▶ [WORK INSTRUCTIONS]:
Starting at the line that contains "Yokohama Terminal Bridge" and ending at the line that contains "152) label: FAQ", express those lines as a two-column CSV headed text and answer. Give one row per line, put each value in double quotes, and replace any line breaks with spaces.

# START OF DATA TO USE

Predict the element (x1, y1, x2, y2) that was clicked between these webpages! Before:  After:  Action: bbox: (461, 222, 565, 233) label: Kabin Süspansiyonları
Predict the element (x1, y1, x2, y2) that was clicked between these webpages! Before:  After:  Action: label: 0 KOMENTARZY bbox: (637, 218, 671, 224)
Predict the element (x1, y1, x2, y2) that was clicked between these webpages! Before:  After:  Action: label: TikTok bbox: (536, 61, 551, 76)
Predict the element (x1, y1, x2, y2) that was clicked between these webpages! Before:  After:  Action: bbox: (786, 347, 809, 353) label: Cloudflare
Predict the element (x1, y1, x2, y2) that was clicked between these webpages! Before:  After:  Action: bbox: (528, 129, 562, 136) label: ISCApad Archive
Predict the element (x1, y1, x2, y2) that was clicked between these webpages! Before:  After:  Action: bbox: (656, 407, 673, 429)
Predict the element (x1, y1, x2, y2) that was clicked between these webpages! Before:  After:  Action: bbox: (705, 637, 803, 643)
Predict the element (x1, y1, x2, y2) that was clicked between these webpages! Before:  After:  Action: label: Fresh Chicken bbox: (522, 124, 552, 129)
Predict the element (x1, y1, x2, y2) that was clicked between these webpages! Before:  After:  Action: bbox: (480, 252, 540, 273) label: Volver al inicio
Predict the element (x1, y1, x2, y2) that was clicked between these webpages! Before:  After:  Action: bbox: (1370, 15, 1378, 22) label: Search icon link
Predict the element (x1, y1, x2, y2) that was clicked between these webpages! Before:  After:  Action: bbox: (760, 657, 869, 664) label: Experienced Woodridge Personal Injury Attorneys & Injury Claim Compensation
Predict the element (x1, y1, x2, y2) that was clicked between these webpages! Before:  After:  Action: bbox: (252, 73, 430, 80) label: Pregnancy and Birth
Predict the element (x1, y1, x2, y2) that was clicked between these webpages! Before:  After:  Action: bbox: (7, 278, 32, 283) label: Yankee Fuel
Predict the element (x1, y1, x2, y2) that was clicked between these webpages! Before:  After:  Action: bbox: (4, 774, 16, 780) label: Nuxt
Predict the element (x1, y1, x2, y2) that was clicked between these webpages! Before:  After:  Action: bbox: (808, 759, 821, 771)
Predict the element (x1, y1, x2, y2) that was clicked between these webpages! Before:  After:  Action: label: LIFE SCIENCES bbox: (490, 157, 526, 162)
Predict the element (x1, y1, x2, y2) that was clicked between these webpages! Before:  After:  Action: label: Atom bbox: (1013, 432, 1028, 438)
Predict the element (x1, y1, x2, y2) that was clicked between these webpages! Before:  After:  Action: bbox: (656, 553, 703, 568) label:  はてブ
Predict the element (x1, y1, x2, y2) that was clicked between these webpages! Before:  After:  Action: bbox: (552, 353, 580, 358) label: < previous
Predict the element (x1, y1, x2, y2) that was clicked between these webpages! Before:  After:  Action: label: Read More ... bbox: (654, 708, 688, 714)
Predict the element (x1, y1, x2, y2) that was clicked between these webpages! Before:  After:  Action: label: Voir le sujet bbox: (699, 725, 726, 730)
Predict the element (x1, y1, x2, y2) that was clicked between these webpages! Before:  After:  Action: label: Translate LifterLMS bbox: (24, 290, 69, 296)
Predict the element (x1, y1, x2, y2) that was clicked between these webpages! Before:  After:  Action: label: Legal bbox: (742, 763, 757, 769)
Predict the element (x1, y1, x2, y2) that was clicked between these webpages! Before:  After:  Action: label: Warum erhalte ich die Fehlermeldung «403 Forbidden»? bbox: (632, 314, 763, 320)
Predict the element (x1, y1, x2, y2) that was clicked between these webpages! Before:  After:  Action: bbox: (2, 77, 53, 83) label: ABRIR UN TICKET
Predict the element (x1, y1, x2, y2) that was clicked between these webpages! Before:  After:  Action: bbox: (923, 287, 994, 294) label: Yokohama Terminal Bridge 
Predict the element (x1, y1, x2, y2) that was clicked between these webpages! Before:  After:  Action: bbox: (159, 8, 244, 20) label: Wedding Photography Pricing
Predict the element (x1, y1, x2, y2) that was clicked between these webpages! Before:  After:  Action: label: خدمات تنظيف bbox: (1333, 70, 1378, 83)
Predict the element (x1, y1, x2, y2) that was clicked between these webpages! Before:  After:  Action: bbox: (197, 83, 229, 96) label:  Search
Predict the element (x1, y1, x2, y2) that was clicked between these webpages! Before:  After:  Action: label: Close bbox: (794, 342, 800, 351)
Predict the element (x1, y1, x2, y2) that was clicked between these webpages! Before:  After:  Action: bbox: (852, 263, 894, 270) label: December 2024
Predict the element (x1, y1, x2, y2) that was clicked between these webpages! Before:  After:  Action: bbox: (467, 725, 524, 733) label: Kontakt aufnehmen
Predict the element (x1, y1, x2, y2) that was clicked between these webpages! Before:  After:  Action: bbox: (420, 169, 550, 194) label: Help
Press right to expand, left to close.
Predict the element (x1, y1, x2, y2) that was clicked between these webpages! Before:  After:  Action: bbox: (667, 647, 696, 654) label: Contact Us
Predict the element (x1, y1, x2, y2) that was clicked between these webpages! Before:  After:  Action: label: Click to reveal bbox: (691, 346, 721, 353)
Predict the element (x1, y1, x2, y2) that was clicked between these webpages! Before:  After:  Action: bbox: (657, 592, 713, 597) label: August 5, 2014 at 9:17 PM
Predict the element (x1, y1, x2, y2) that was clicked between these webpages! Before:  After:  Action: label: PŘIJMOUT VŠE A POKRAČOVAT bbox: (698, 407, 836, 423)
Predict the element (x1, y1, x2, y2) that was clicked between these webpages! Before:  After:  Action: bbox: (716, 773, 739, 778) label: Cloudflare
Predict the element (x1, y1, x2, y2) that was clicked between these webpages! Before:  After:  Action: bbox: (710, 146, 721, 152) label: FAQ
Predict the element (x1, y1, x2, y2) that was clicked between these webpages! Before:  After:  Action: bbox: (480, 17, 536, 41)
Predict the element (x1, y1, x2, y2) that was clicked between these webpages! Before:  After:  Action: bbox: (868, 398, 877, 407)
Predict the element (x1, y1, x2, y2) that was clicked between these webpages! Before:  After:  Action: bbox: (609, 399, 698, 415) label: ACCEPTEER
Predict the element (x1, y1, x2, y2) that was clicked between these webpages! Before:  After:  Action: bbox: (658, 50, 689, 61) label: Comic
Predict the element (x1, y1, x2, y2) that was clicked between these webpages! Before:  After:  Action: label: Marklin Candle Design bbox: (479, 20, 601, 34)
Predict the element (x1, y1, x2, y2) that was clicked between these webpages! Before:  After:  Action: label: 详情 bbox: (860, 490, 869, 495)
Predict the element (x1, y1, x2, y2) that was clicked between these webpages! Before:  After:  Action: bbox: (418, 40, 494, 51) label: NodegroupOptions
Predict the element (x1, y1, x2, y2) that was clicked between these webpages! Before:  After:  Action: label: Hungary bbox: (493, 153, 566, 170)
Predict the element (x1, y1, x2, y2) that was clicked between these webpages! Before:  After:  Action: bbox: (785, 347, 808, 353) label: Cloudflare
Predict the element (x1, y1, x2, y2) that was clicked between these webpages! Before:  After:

# END OF DATA TO USE

▶ [SOLVED EXERCISE]:
text,answer
"Predict the element (x1, y1, x2, y2) that was clicked between these webpages! Before:  After:","Action: bbox: (923, 287, 994, 294) label: Yokohama Terminal Bridge"
"Predict the element (x1, y1, x2, y2) that was clicked between these webpages! Before:  After:","Action: bbox: (159, 8, 244, 20) label: Wedding Photography Pricing"
"Predict the element (x1, y1, x2, y2) that was clicked between these webpages! Before:  After:","Action: label: خدمات تنظيف bbox: (1333, 70, 1378, 83)"
"Predict the element (x1, y1, x2, y2) that was clicked between these webpages! Before:  After:","Action: bbox: (197, 83, 229, 96) label:  Search"
"Predict the element (x1, y1, x2, y2) that was clicked between these webpages! Before:  After:","Action: label: Close bbox: (794, 342, 800, 351)"
"Predict the element (x1, y1, x2, y2) that was clicked between these webpages! Before:  After:","Action: bbox: (852, 263, 894, 270) label: December 2024"
"Predict the element (x1, y1, x2, y2) that was clicked between these webpages! Before:  After:","Action: bbox: (467, 725, 524, 733) label: Kontakt aufnehmen"
"Predict the element (x1, y1, x2, y2) that was clicked between these webpages! Before:  After:","Action: bbox: (420, 169, 550, 194) label: Help Press right to expand, left to close."
"Predict the element (x1, y1, x2, y2) that was clicked between these webpages! Before:  After:","Action: bbox: (667, 647, 696, 654) label: Contact Us"
"Predict the element (x1, y1, x2, y2) that was clicked between these webpages! Before:  After:","Action: label: Click to reveal bbox: (691, 346, 721, 353)"
"Predict the element (x1, y1, x2, y2) that was clicked between these webpages! Before:  After:","Action: bbox: (657, 592, 713, 597) label: August 5, 2014 at 9:17 PM"
"Predict the element (x1, y1, x2, y2) that was clicked between these webpages! Before:  After:","Action: label: PŘIJMOUT VŠE A POKRAČOVAT bbox: (698, 407, 836, 423)"
"Predict the element (x1, y1, x2, y2) that was clicked between these webpages! Before:  After:","Action: bbox: (716, 773, 739, 778) label: Cloudflare"
"Predict the element (x1, y1, x2, y2) that was clicked between these webpages! Before:  After:","Action: bbox: (710, 146, 721, 152) label: FAQ"